Sedangkan menurut beberapa sumber seperti North Korea Daily menyebut, virus corona bisa saja menghancurkan negara komunis tersebut jika wabah itu menyerang.
Dengan populasi lebih dari 25 juta orang, wabah itu bisa mengancurkan Korea Utara karena negara tersebut terlalu miskin.
Sarjana Korea Utara Profesor Robert E.Kelly mengungkapkan kebobrokan negara tersebut.
Pada masa lalu Korut pernah mengalami kelaparan di mana hal itu menyebabkan kehancuran negara komunis itu hingga menewaskan 3,5 juta jiwa.
Korea Utara juga mengatakan virus itu adalah "pertarungan" dan merupakan masalah bagi "kelangsungan hidup" negara.
Profesor Kelly, dari Universitas Nasional Pusan, mengatakan, "Korea Utara tidak memiliki dokter, rumah sakit, cadangan obat-obatan, peralatan medis modern, dan sebagainya untuk merespons secara memadai dan mencegah penyebaran spiral."
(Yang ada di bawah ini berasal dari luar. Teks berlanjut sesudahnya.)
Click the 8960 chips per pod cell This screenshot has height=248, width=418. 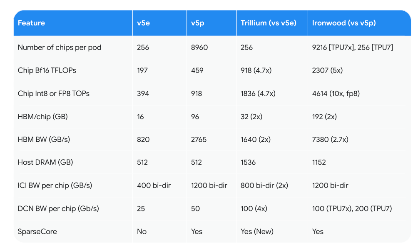pos(199,48)
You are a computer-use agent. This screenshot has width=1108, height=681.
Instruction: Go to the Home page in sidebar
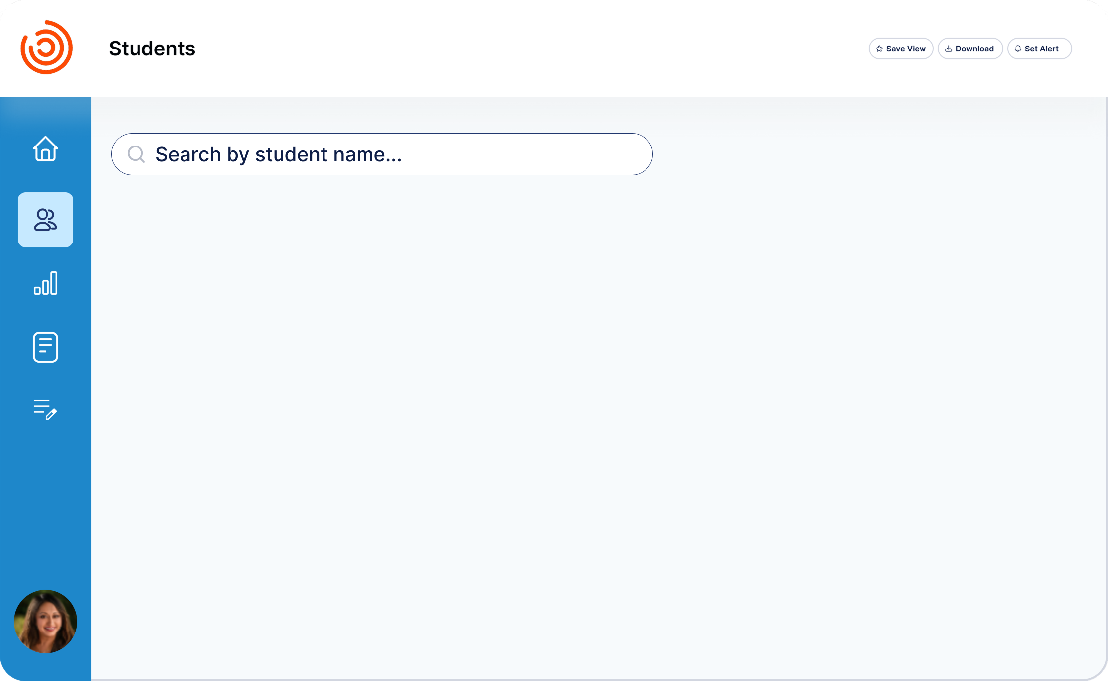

"Epidemi akan, seperti yang disadari rezim itu sendiri, adalah masalah kelangsungan hidup nasional," katanya
Dia menambahkan, "Pyongyang tidak memiliki sumber daya maupun budaya administratif transparansi, empirisme yang terpisah dari ideologi, teknokrasi untuk menanggapi epidemi yang sebenarnya."
Baca Juga: 8 Manfaat Jahe Merah, Minum Air Rebusannya, Sakit Kepala Lewat Jantung pun Sehat
"Bantuan asing yang berkelanjutan dan, gagal itu, penindasan brutal hampir pasti diperlukan untuk mencegah wabah lokal," jelasnya.
Profesor juga sistem perawatan kesehatan Korea Utara telah "rusak selama beberapa dekade" dan tidak akan mampu mengatasinya.
Selain itu mantan dokter Korea Utara Choi Jung-hun juga ungkapkan hal serupa, yang menyebut Pyongyang tidak memiliki sumber daya melakukan karantina skala penuh.
Dia bekerja pada wabah campak di dalam negeri pada 2006 hingga 2007 dan mengatakan petugas medis tidak siap untuk melawan.
"Masalahnya di Korea Utara adalah bahwa petunjuk manual tidak diikuti," dokter menjelaskan.
"Ketika tidak ada cukup makanan yang disediakan untuk orang-orang di rumah sakit dan fasilitas karantina, orang-orang melarikan diri untuk mencari makanan," katanya.
Sementara itu Korea Utara menghadapi ancaman menyegel perbatasannya dan memperburuk ekonomi yang sudah hancur.